In endovascular intervention, it must be considered that introduction of foreign materials into an infected area might exacerbate the local infection or induce abscess formation. However, there have been no cases deteriorating or new infectious complications as a result of endovascular treatment in the literature (there is no report of an infected detachable coil or cast of liquid embolization material in the treatment for IAs).[6,7,13)] Similarly, the authors did not observe such complications in all 10 endovascularly treated cases. The application of antibiotics before and after endovascular intervention may prevent these infectious complications.[8)] Besides, it is suggested that septic emboli occur in the acute phase and IAs develop in a subacute stage. Thus, patients are often aseptic at the time of rupture.

Recently, several papers of stent-assisted coiling,[11)] flow-diverting stenting,[24)] Onyx embolization[12)] for IAs have been reported.[13)] But the safety and efficacy of those treatments are not yet sufficiently established.

Clinical management algorithm

Based on our experience and previous literatures, the authors propose the management algorithm for multimodality management of infectious intracranial aneurysms (Fig. 2).
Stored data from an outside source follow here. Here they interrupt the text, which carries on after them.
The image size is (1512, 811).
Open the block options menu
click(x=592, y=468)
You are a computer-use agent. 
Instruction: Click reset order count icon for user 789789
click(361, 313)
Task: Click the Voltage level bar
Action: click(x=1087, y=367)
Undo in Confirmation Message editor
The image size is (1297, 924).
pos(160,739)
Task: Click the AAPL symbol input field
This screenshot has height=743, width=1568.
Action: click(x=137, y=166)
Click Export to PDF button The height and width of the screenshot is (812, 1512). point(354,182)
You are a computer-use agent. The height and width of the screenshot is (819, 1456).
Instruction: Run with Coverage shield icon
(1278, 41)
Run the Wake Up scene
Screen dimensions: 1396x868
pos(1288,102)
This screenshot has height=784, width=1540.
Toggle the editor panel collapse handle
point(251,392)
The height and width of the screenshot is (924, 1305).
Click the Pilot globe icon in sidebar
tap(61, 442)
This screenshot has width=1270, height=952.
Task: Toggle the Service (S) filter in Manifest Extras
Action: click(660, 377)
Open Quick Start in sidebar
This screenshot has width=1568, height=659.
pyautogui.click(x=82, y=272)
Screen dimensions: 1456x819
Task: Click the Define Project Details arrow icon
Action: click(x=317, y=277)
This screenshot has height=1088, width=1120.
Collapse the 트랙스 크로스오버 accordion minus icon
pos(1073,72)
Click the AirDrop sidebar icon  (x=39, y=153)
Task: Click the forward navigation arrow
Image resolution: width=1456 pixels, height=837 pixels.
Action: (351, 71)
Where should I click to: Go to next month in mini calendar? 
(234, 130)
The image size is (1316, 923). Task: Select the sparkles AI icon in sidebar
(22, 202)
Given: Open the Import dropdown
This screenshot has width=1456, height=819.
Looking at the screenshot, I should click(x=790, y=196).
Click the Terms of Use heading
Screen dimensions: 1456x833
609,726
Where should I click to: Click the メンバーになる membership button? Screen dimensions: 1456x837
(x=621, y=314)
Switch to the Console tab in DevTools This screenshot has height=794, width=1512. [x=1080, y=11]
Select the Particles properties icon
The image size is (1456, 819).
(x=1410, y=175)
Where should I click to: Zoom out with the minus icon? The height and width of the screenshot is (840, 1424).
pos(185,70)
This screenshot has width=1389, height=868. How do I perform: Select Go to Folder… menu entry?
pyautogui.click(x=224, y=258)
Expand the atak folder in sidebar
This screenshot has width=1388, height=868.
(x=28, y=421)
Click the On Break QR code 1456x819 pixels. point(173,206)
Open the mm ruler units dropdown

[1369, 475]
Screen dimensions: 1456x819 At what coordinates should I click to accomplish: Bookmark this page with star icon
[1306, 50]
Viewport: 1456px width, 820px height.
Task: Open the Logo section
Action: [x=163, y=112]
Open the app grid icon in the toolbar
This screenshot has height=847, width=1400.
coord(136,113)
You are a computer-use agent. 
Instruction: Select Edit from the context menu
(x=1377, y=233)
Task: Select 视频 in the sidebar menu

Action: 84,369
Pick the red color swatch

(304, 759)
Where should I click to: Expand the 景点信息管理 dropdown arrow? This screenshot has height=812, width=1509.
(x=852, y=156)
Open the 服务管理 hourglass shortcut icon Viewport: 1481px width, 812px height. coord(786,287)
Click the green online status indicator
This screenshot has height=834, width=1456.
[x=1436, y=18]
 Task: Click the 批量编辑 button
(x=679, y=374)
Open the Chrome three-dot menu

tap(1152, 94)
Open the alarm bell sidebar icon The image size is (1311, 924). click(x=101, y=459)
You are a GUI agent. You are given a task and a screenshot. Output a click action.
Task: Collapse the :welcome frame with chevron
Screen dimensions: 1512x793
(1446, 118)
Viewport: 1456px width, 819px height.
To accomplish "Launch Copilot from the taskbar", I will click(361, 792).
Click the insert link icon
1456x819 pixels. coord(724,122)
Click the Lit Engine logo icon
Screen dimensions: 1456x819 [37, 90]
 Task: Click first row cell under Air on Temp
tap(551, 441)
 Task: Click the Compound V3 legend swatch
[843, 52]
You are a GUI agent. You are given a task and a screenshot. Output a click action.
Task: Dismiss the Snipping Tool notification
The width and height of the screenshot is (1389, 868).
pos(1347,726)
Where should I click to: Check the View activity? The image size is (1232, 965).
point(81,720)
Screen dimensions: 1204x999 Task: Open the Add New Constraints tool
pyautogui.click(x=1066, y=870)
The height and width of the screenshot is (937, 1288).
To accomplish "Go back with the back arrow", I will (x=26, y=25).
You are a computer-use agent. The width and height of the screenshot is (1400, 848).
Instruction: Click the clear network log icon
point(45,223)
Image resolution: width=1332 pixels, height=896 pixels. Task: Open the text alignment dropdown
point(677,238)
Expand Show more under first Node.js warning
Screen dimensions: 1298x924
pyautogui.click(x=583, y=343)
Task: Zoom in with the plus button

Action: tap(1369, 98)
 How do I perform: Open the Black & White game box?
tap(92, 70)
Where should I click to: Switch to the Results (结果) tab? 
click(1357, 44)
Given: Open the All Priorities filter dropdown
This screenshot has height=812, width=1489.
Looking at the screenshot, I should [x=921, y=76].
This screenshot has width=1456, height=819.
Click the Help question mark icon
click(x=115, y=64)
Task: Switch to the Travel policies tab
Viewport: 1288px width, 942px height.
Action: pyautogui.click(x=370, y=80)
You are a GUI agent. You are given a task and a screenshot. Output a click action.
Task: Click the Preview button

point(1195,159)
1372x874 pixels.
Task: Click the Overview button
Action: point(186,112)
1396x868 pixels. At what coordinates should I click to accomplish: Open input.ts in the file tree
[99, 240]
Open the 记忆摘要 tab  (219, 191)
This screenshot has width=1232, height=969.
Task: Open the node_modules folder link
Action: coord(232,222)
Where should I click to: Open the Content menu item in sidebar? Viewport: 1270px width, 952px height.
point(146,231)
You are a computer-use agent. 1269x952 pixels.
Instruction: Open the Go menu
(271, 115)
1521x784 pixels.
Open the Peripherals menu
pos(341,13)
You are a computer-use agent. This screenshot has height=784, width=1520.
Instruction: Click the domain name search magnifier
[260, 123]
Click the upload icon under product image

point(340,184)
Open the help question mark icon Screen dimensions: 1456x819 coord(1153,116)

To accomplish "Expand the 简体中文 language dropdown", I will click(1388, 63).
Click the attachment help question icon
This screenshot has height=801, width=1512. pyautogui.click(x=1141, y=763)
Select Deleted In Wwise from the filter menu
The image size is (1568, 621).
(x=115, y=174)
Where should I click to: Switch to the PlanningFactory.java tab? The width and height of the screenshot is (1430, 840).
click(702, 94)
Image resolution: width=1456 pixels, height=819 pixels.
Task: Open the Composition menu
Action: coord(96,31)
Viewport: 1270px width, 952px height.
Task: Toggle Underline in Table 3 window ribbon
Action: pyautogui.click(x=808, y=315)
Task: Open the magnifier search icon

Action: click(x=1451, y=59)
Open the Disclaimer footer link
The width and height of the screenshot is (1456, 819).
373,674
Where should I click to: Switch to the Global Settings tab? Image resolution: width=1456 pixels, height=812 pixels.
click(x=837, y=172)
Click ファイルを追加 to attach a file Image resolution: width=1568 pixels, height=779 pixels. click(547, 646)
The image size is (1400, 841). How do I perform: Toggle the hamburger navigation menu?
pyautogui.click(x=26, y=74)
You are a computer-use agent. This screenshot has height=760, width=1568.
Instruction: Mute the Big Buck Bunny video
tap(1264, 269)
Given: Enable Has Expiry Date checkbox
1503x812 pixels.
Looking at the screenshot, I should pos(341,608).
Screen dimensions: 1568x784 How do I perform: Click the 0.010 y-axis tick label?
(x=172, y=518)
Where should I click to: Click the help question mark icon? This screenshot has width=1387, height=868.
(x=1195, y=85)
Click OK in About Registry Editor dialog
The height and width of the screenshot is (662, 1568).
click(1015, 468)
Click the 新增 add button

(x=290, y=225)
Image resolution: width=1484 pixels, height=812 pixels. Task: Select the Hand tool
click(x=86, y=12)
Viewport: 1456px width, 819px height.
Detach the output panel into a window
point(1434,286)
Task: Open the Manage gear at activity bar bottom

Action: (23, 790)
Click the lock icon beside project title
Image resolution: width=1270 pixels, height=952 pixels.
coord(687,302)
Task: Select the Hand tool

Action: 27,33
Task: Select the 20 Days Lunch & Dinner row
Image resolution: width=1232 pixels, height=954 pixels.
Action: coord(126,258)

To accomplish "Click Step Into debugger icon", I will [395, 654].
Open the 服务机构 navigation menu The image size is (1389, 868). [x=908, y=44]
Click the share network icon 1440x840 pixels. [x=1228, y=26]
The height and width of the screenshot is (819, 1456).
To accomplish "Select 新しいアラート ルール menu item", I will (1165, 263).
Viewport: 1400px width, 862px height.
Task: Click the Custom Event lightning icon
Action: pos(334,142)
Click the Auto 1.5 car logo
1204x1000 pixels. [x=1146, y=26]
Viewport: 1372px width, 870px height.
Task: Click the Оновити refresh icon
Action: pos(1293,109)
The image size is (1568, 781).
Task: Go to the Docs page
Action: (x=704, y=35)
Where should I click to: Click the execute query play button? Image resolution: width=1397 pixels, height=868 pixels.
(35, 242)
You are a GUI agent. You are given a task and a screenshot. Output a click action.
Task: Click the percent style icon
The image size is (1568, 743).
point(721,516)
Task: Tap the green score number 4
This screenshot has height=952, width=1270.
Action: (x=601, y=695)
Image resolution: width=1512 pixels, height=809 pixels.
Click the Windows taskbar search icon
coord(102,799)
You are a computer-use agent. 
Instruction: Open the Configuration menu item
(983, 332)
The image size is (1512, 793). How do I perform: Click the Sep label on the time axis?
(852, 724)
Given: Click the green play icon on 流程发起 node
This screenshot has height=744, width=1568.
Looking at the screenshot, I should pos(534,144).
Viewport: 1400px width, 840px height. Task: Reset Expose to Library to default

The major determinants to manage IA are whether the aneurysm had ruptured or not, hematoma with mass effect, aneurysm location, need for revascularization, and underlying comorbidities. All patients with IA should treated by antibiotic therapy according to the antibiogram. Patients with unruptured one could be managed with medical therapy alone. Some of them may resolve with medical treatment only. Unruptured IA managed with medical therapy should be followed-up with serial imaging. If IA enlarges, fails to resolve, or rupture during medical therapy, they should be treated by neurosurgical or endovascular intervention. Endovascular intervention is a minimally invasive procedure and preferred for patients in an immunocompromised state or cardiovascular instability. Intracranial IAs are mostly caused by IE and patients with IA usually pose that unfavorable condition. So that, endovascular intervention is probably be the first considerable treatment option for ruptured IA. Patients with ruptured IA with hematoma and mass effect should be treated by surgical intervention. Surgical intervention is considered if the parent vessel supplies eloquent areas and revascularization (including bypass technique) is required to spare the distal arteries. In addition, if endovascular intervention is not technically feasible, surgical intervention should be considered.

Fig. 2.

Clinical management algorithm for multimodality treatment of infectious intracranial aneurysm.

Trends of multimodality treatment

In our experience, the number of endovascular treatment was increased in these past 15 years. Especially, in the present years, endovascular intervention has become the first treatment option. The clinical and procedural result of endovascular treatment is quite satisfactory. The number of medical treatment was constant or increased a little. This might be due to more opportunity to discover unruptured IA by neuroimaging. Initially, the surgical approach was limited treatment option for ruptured IA. Although endovascular intervention has alternated the surgical intervention, surgery was continuously performed hitherto. Surgical procedure is required when the aneurysm is associated with massive intraparenchymal hematomas, and when an extracranial to intracranial bypass or vessel reconstruction is applied to compensate the distal blood flow. The authors reckon that surgical intervention is still an essential treatment option.

Conclusion

Our series demonstrated that the multimodal approach for the management of infectious intracranial aneurysms achieved satisfactory results, with approximately two-thirds of patients showing favorable clinical outcomes. Medical, surgical, or endovascular treatment were properly selected for the management of infectious intracranial aneurysms. Endovascular intervention is a feasible and efficacious option as an alternative treatment and surgical intervention is still an indispensable procedure.